Community Action, too, is in its second year of offering free meals. The meals from The Abbey Group may only be served to children, but because Community Action also operates Northwest Family Foods, a food shelf, they are able to use their stores to feed parents as well, said executive director Robert Ostermeyer.
“We have families that are pushing strollers a half mile or so to get breakfast for their kids,” said Ostermeyer.
Richford & Enosburg
In addition to the new site, the county is home to sites that have been in operation for years. In Richford, the Northern Tiers Centers for Health (NOTCH) has been serving lunch to 100 kids a day or more for nearly 20 years. This year they’ve added breakfast.
Meals are offered in conjunction with NOTCH’s summer camp, but are open to anyone. Older kids will drop in just for lunch, said Kathy Benoit, who oversees the summer program. “We also see families with young children who just come to eat,” she said.
At Enosburg Falls Elementary School, children have been receiving a free lunch for 15 years. They now offer breakfast, as well. “We’re feeding about 160 a day,” said food director Earleen Bosley. Enosburg, too, serves lunch to students attending summer programs as well as any child or teen that comes in.

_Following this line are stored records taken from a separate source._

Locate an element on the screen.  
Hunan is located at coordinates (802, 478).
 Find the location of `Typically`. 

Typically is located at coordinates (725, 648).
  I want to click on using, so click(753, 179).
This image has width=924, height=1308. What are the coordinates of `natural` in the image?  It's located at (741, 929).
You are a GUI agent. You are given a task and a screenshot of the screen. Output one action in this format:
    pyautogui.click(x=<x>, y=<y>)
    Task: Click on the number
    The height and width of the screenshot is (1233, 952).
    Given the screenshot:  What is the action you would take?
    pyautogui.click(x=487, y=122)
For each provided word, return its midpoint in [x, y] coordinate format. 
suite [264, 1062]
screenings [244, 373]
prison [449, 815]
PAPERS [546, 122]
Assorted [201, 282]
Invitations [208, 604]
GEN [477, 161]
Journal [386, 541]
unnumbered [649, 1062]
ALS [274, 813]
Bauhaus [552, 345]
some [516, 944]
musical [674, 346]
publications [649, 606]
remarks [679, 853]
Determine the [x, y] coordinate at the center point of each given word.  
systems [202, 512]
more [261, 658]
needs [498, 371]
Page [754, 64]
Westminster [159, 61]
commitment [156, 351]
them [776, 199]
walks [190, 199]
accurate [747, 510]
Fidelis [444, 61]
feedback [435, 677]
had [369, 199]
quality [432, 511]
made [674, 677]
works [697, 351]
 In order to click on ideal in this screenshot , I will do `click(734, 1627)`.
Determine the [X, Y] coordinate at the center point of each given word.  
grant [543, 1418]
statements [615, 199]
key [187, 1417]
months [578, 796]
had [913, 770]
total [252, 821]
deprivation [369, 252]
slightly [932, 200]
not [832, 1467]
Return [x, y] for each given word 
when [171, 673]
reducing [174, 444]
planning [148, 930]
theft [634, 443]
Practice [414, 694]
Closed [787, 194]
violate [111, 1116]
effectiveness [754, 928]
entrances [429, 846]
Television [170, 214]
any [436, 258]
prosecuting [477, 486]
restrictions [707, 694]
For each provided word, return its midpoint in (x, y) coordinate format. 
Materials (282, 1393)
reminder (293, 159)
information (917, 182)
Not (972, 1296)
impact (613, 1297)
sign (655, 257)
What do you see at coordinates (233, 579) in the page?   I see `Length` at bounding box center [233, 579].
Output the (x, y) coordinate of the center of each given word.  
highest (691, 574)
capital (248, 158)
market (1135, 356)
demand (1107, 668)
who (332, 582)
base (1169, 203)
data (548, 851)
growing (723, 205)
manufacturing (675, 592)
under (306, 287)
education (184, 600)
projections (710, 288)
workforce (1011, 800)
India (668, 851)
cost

“The longer a program has existed in a community, the more people trust it and use it,” said Anore Horton, director of child nutrition programs for Hunger Free Vermont.
Horton also advocates adding activities to the meals program such as the summer camp programs operated by numerous local schools and NOTCH. “Food is only one thing that kids in low income families need,” she said.
“Low income kids tend to lose three months of reading skills and 2.5 months of math skills during the summer months,” said Horton. The academic achievement gap between middle income and low-income kids is “really a summer gap,” she added.
There’s also a need for physical activity, according to Horton, who added summer is the time of greatest weight gain for kids.
Many adults remember summer as a time for playing outside, but for today’s kids it frequently means the opposite. “Often what these kids are doing is they’re locked in the house all day,” said Horton. “It’s the time of day when they’re most sedentary.”
Horton also encourages all families regardless of income to take advantage of the free meal sites. “It’s meant for every kid,” she said, and the more kids who use the site the better for the program.
The meals are paid for by the U.S. Dept. of Agriculture and are available in communities where at least 50 percent of the students receive free and reduced lunch, explained Horton.
If a community as a whole doesn’t hit that threshold, but a geographical segment known as a census tract does, then free meals can be offered to children and teens from a location in that tract. That’s how the Highgate Public Library was able to qualify as a free meal site.
There is also the option of a closed site, in which schools can offer free meals to all children in the program provided at least half of them qualify for free and reduced meals. There are 14 closed sites in Franklin County.
Meal options in Franklin County are typical for the Vermont, which is fourth nationally for percent of kids accessing summer meals, said Horton. Statewide, there were 31,000 students enrolled in the free- and reduced-cost lunch program last year, but only 7,420 kids accessed free meals in the summer months.
“Compared to most of the rest of the country, Vermont is doing better, and yet we have such a long way to go,” said Horton.
In Franklin County, only two schools, Swanton Schools and Missisquoi Valley Union, qualify as open sites but don’t have them, said Horton.
Because Swanton qualifies any organization in Swanton wanting to operate an open meal site could do so, including churches, libraries, recreation programs, even the town or village. In Brattleboro, the town operated 14 summer meal sites for years before recently handing the program over to the school, according to Horton.
To find a summer meal site anywhere in the state, call 2-1-1.